▶ **Work order**
Write out the part of the movie review below that runs from "Whether Reiner is" up to and including "supposed to work.", word for word.

▶ **Passage shown**
-------

That law’s passage was a feat of political will that took all of Johnson’s considerable deal-making powers. Though it pushed the country forward, it also, as he is said to have told a Democratic aide, “lost the South [for Democrats] for a generation.”

“LBJ” isn’t solely about his presidency, though. The screenplay by Joey Hartstone (“The Good Fight”) covers a span of time from Johnson’s failed bid for the Democratic presidential nomination in 1960 to his successful campaign to heal the nation after Kennedy’s assassination by taking on his predecessor’s mantle of civil rights legislation. In between, Johnson was forced to reconcile his ego and ambitions with Washington realities: Johnson was the workhorse, Kennedy was the show horse.

Though Johnson understood as much as anybody that “power is where power goes,” the need to be popular rattled him, and as hard as he tried to make the vice presidency a source of power, in the Kennedy Camelot he was more caged beast — tolerated by Jack (Jeffrey Donovan) and hated by attorney general Bobby (Michael Stahl-David, “Narcos”) — than welcome knight.

The events of November 22, 1963, would change all that, of course, and “LBJ” uses the tension-filled transition of power that day, from the arrival at Love Field to the swearing-in on Air Force One, to fracture the narrative. It’s an unnecessary device, though, and one senses it’s there to energize what amounts to a talky story of clashing personalities and backroom manipulation.

But those conversations have a fair amount of spark already, whether it’s LBJ barking out strategy to his staff (famously from the toilet in one scene), massaging his relationship with openly hostile Bobby, or feeling out his racist mentor in the senate, Georgia’s Richard Russell (a fine Richard Jenkins) regarding a fairer nation for blacks. (In one great exchange over a private dinner served by a black employee, Russell leans in to defend his stance as “preserving a way of life,” to which Johnson slyly retorts, “Then why are we whispering?”)

Whether Reiner is the best director for this material is a case not easily answered by “LBJ.” His way with crafty mainstream entertainment sorely diminished by his output over the last couple of decades, he’s nevertheless an active Hollywood liberal who made the patriotism-as-charm-offensive rom-com “The American President.” Here, he’s more like an efficient ride operator, unconcerned about the clankiness of the machinery but certain you’ll enjoy the stuff that’s supposed to work.

Part of that stuff is Harrelson. Another is the witty-line quotient in Hartstone’s insider-astute screenplay. Another is the pace, which is TV-movie-without-commercials brisk as it moves from straightforwardly shot scene to straightforwardly shot scene. Occasionally it seems as if the only style choice was to dim a room’s lights.

Harrelson is, however, his own wattage source here. If, like me, you sensed something overly calculated and clinical about Bryan Cranston’s lose-himself portrayal of LBJ in HBO’s “All The Way,” you’ll invariably find Harrelson’s Johnson more organically pleasurable in its bluster. A wonderful actor well-versed in finding the ornery, laugh-inducing appeal in brutes, Harrelson overcomes some unfortunate makeup choices to get at what was both nakedly vulnerable — especially in the quietly effective scenes with wife Lady Bird (a perfectly cast Jennifer Jason Leigh) — and charismatically commanding about Johnson’s bull-in-a-china-shop presence.

At the core of Harrelson’s Johnson is a born fighter who could bide his time, absorb bottomless animosity, and take charge when the opportunity presented itself. Perhaps a more cleanly hagiographic, epically told film biopic would have flattened out the compelling contradictions in Johnson.

“LBJ” is artless, for sure, but like an old boxing picture, it relishes both the battles and the wound-licking, and unlike the endless scraps and scrapes in today’s political headlines, the man at the center of those conflicts won some real triumphs.

-------

▶ **Dataset records**
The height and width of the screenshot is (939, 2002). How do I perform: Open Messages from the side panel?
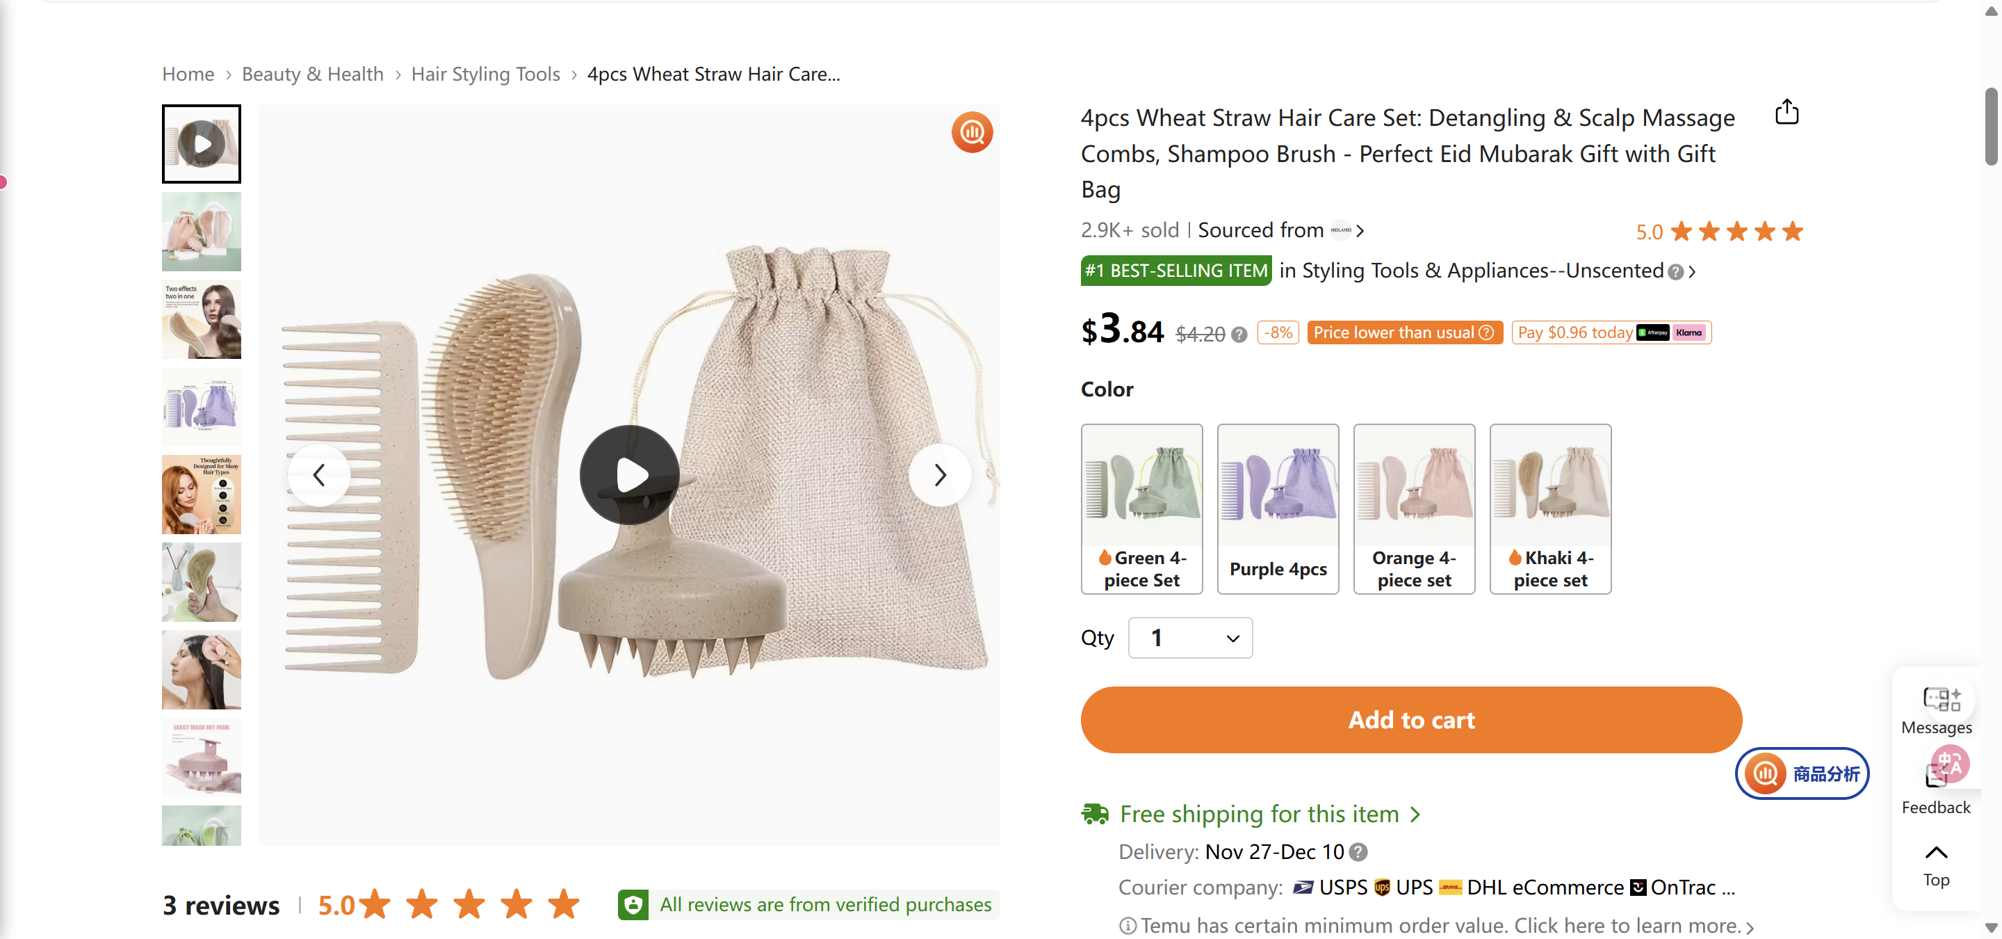pos(1935,707)
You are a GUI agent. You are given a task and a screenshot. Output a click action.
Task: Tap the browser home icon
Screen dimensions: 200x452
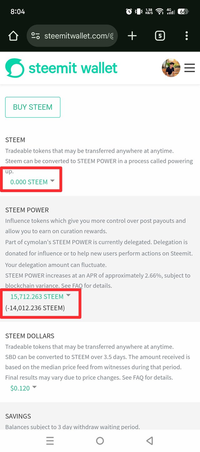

-------

▶ **Written answer**
Whether Reiner is the best director for this material is a case not easily answered by “LBJ.” His way with crafty mainstream entertainment sorely diminished by his output over the last couple of decades, he’s nevertheless an active Hollywood liberal who made the patriotism-as-charm-offensive rom-com “The American President.” Here, he’s more like an efficient ride operator, unconcerned about the clankiness of the machinery but certain you’ll enjoy the stuff that’s supposed to work.